In 2012, Spatterlight Press started offering DRM-free e-books editions of many of the works of Jack Vance, based on the source texts collected by the Integral Edition project. It is the intent of Spatterlight Press to publish the complete Integral Edition in e-book form, and also as print-on-demand paperbacks. Gollancz use the VIE texts in their "SF Gateway" e-ditions starting in 2012.

List of works

Works inspired by Vance

  • A Quest for Simbilis by Michael Shea (DAW, NY, 1974) (authorised sequel of the Cugel novel Eyes of the Overworld although Vance later wrote his own sequel Cugel the Clever; Shea also wrote Nifft the Lean (DAW, NY, 1982), and The Mines of Behemoth (1997) about a Cugel-like character; and In Yana, the Touch of Undying (DAW, NY, 1985) which is also Vancian. A Quest for Simbilis was reprinted in 2020 by Spatterlight Press under the "Paladins of Vance" label.).
  • The Archonate series by Matthew Hughes (beginning with Fools Errant (Aspect Books, 2001)) is set in a Vancean universe which at long intervals changes between running on science and rational cause-and-effect to magic and sympathetic association, with cataclysmic effects for its inhabitants. Stories set before this change, including the Henghis Hapthorn and Luff Imbry series take place in a futuristic space opera setting reminiscent of Vance's Gaean Reach while those set after, including the Raffalon and Baldemar series are in the Dying Earth subgenre. Hughes also published an authorised sequel to the Demon Princes series with Spatterlight Press under the "Paladins of Vance" label; titled Barbarians of the Beyond, the book was released in summer 2021.

Problem 1:
In the passage on Jack Vance, copy the stretch from "In 2012, Spatterlight" through "starting in 2012." word for word.
Problem 2:
According to the passage on Jack Vance, what is the title of the Matthew Hughes book that serves as an authorized sequel to the Demon Princes series?

Entries shown:
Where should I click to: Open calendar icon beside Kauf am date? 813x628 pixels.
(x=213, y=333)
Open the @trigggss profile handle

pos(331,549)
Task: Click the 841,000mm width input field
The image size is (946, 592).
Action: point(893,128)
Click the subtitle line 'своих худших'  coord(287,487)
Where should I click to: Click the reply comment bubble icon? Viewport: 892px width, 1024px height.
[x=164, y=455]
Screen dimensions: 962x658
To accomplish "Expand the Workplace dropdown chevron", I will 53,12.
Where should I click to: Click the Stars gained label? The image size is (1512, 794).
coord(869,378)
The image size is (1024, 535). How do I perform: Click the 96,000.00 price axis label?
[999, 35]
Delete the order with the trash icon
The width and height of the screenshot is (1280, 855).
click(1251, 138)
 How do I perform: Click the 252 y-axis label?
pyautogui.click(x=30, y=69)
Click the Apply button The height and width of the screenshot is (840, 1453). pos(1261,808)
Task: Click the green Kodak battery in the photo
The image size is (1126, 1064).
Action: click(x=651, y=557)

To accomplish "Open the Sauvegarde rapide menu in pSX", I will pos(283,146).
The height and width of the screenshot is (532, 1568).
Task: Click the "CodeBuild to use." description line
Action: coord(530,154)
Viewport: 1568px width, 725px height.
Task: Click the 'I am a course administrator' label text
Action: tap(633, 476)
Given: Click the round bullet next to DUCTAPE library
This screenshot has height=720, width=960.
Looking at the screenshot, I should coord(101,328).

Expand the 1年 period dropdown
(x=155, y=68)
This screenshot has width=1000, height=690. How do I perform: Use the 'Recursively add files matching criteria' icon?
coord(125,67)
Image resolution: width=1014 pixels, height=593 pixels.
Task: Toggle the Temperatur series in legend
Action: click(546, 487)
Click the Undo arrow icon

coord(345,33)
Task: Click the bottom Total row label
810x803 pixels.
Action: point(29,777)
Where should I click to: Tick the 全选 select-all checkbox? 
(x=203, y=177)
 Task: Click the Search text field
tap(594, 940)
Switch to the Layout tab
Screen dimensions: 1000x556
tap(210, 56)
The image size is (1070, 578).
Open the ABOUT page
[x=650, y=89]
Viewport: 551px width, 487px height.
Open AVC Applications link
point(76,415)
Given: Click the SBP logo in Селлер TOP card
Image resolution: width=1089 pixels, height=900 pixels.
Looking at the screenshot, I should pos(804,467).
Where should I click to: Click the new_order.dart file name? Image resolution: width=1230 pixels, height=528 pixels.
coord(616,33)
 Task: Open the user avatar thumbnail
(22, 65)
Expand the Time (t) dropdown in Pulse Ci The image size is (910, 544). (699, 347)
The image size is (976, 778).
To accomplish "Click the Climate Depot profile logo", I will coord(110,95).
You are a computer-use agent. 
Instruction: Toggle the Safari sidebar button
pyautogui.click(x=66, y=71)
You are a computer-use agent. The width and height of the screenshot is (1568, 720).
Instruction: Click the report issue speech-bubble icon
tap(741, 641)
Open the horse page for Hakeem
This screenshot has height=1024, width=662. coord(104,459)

Task solution 1:
In 2012, Spatterlight Press started offering DRM-free e-books editions of many of the works of Jack Vance, based on the source texts collected by the Integral Edition project. It is the intent of Spatterlight Press to publish the complete Integral Edition in e-book form, and also as print-on-demand paperbacks. Gollancz use the VIE texts in their "SF Gateway" e-ditions starting in 2012.

Task solution 2:
Barbarians of the Beyond